Depression is mainly diagnosed through questionnaires and clinical interviews based on the expertise of professionals with the guidance of WHO’s International Classification of Diseases (ICD 11) or the DSM-V in the USA. However, such an approach does not provide an entirely reliable diagnosis, since patients’ answers about their well-being or expectations of improving their mood are quite subjective, and also because emotional links between patients and doctors could be involved. All that can lead to a biased interpretation of questionnaires, making it necessary to advance in early depression detection through biomarkers that could help both in the diagnosis and in the evaluation of treatment [8, 9].
The quest for objective diagnosis has led to the development of EEG-based analysis protocols like Event Related Potentials, Band Power, Signal Features, Functional Connectivity, and Alpha Asymmetry, with average classificatory accuracies of 90% [10]. At the same time, the large amount of data provided by EEG calls for the use of fast, automatic machine learning algorithms.

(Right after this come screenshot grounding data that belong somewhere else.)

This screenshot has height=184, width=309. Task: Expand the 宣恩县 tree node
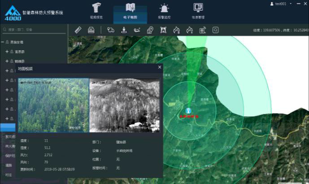click(x=7, y=52)
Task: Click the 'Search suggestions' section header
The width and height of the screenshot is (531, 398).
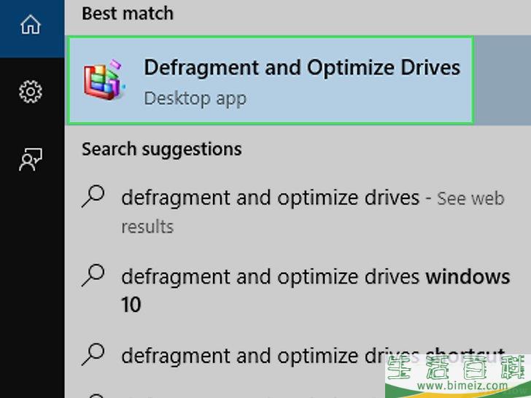Action: pyautogui.click(x=162, y=149)
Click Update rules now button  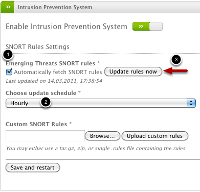pyautogui.click(x=133, y=71)

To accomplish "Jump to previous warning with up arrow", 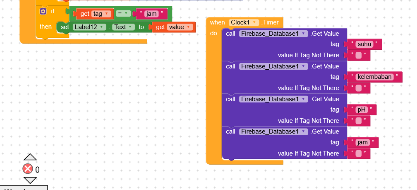I will [30, 157].
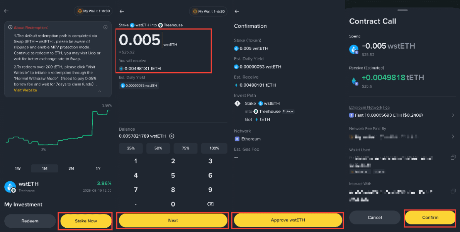Click the plus icon next to wstETH balance
460x232 pixels.
click(x=172, y=136)
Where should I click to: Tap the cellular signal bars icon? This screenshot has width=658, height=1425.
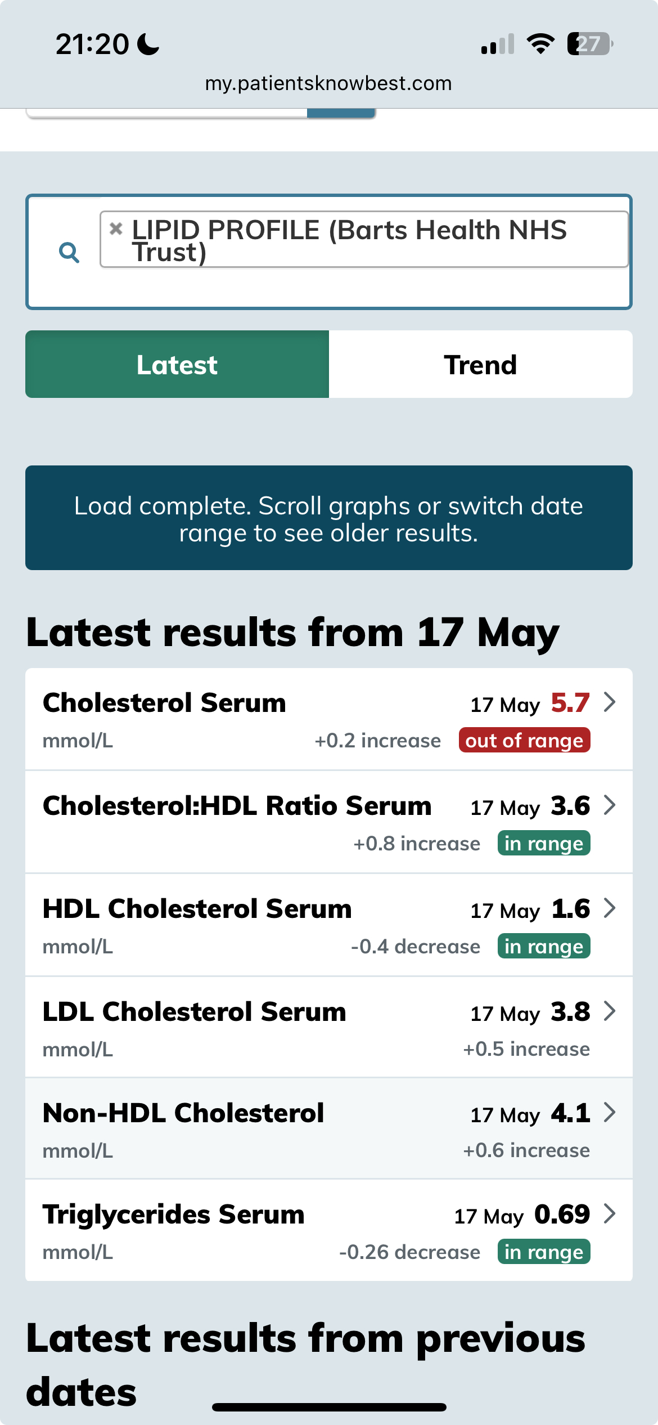pyautogui.click(x=498, y=44)
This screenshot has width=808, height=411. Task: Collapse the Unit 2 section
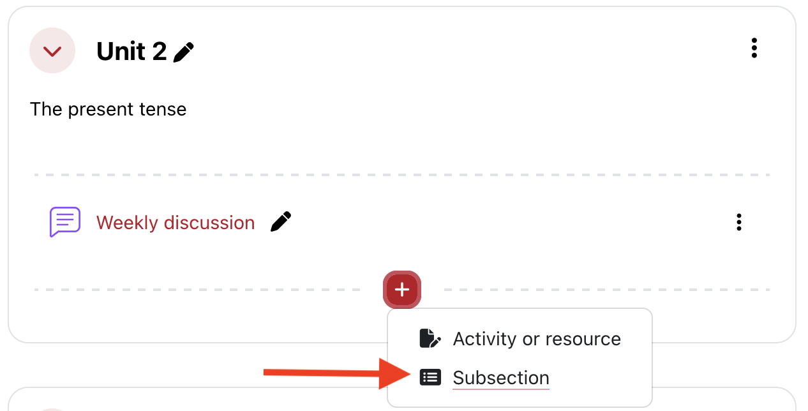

The computer implementation of Machine Learning (ML) algorithms to automatically classify large amounts of data is derived from early proposals such as the brain learning mechanisms hypothesized by Hebb in 1949 [11], or the development of the perceptron by Rosemblatt in 1957 [12]. Since then, the number of algorithms and neural architectures has grown and their use has spread into almost every domain of daily life. Deep Learning (DL), as a new area of ML, combines multiple layers of the same or different basic architectural modules that have achieved goals such as speech recognition, translation or even the creation of online chatbots that help people to improve their mental health [13, 14]. The success of DL in these fields has encouraged many researchers to implement these methods for EEG data classification in the field of mental health [15].
A recent review on the use of resting-state EEG data classification for depression [16] pointed out the principal pitfalls and successes of research studies in this domain: 1) All used ML or statistical techniques for classifying, 2) Non-linear features worked best, 3) Electrode selection was based on theoretical criteria of the researchers and ranged from 1 to 30 electrodes, 4) Classification accuracy ranged from 80 to 99.5%, 5) None reported capacity of generalization of their classifiers to data from other sources, 6) The lack of public EEG databases with resting-state data on depressive individuals is an obstacle.
In our study, the ML and DL classifiers were initially applied to the resting-state EEG data obtained from a sample of university students with high and low scores in a depression questionnaire (BDI). We used a data-driven approach to electrode selection, to avoid a priori decisions about whether few or many electrodes are most appropriate. We selected only non-linear features, since this approach seems the most efficient strategy in depression research. Finally, we searched publicly available databases with EEG resting state to test whether the classifier trained with our participants’ data could be generalized to data from different populations.